For the word "computer", determine how many lines of the entries below contain it, and give only that number.

Stored data entries:
BEGIN
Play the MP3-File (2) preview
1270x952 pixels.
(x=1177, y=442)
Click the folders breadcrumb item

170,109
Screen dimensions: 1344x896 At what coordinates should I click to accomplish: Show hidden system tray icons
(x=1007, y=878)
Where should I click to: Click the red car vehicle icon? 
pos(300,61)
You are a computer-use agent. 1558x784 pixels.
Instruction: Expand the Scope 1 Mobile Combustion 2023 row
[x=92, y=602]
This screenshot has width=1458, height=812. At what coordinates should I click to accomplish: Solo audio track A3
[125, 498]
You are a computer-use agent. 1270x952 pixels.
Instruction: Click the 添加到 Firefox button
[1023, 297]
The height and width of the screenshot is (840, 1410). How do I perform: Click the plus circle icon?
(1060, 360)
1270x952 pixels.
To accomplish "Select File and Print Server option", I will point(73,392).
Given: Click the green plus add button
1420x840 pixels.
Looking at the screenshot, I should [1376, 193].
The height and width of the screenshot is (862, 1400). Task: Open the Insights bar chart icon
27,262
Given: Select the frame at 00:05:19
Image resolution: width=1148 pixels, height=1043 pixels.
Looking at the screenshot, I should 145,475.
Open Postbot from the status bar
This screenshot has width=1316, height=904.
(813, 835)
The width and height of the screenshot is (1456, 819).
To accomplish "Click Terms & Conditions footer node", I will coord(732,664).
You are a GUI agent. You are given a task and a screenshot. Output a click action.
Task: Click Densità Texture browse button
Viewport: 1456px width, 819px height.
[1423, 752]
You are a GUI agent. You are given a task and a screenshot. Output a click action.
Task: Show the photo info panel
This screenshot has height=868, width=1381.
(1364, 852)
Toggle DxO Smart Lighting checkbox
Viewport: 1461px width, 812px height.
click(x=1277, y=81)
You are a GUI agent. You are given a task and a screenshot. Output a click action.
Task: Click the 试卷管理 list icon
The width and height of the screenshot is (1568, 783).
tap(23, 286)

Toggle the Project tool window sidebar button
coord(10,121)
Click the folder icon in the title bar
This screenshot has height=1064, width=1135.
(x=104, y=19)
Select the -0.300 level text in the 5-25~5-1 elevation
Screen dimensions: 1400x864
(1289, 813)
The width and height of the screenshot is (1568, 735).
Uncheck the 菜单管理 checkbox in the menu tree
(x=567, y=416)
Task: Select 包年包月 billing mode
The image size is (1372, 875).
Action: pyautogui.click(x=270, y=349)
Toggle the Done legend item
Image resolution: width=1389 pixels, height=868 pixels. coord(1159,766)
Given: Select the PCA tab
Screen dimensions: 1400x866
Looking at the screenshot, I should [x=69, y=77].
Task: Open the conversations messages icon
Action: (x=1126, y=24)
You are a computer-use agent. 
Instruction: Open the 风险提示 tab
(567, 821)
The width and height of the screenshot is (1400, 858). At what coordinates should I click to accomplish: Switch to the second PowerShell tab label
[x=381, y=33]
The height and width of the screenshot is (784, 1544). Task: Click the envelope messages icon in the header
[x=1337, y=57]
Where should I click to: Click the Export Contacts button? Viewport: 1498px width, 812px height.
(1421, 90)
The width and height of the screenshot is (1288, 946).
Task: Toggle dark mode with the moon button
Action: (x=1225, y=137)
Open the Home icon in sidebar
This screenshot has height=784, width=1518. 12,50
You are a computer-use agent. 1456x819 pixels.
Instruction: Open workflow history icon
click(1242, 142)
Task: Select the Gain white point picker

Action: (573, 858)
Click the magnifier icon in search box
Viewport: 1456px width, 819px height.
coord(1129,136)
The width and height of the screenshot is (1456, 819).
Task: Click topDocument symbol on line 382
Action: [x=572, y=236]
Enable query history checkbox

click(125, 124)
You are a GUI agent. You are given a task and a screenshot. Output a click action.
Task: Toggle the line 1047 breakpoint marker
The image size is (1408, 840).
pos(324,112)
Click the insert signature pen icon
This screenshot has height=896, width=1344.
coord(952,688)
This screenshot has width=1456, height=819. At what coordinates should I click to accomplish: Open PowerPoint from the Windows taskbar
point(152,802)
END
§ **Result of this task**: 4